--- Start ---

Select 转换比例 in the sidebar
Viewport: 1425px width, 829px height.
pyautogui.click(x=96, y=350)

--- End ---
--- Start ---

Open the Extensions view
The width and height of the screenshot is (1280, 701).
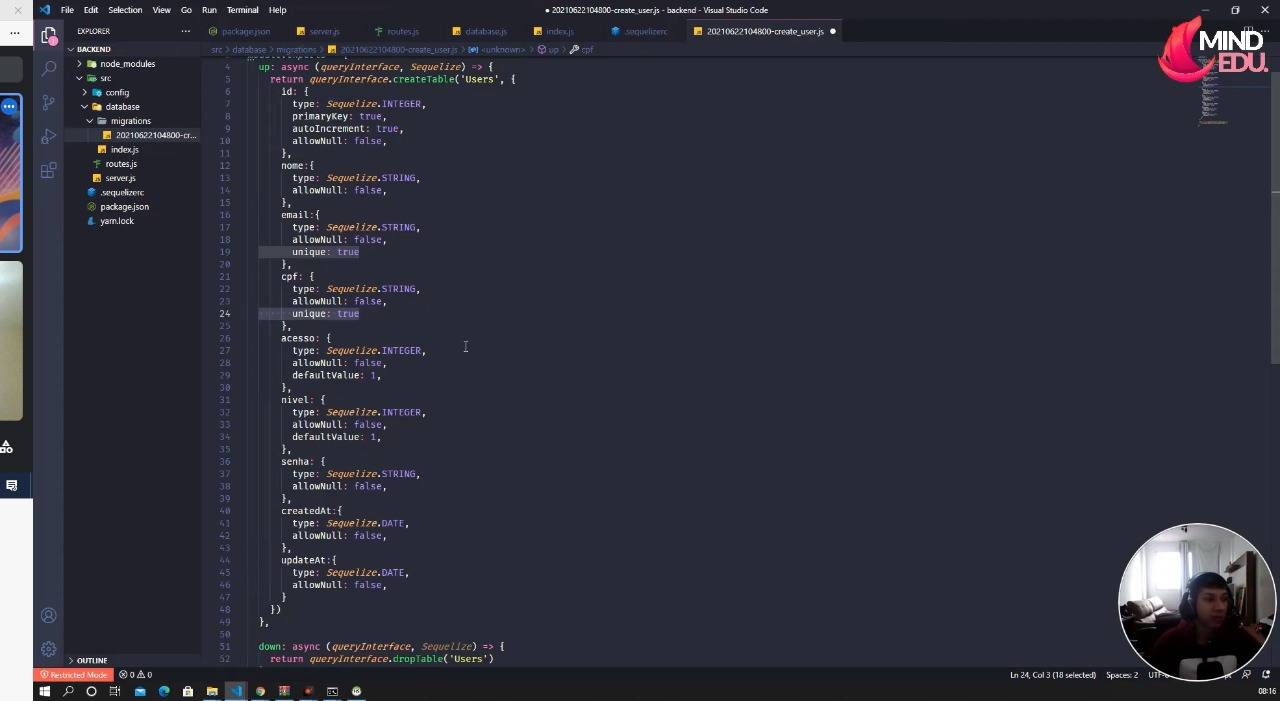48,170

--- End ---

- **Written instruction**
Write out the listing lines exactly, starting at the line containing "Select 转换比例 in the sidebar" and ending at the line containing "pyautogui.click(x=96, y=350)".

- **Final result**
Select 转换比例 in the sidebar
Viewport: 1425px width, 829px height.
pyautogui.click(x=96, y=350)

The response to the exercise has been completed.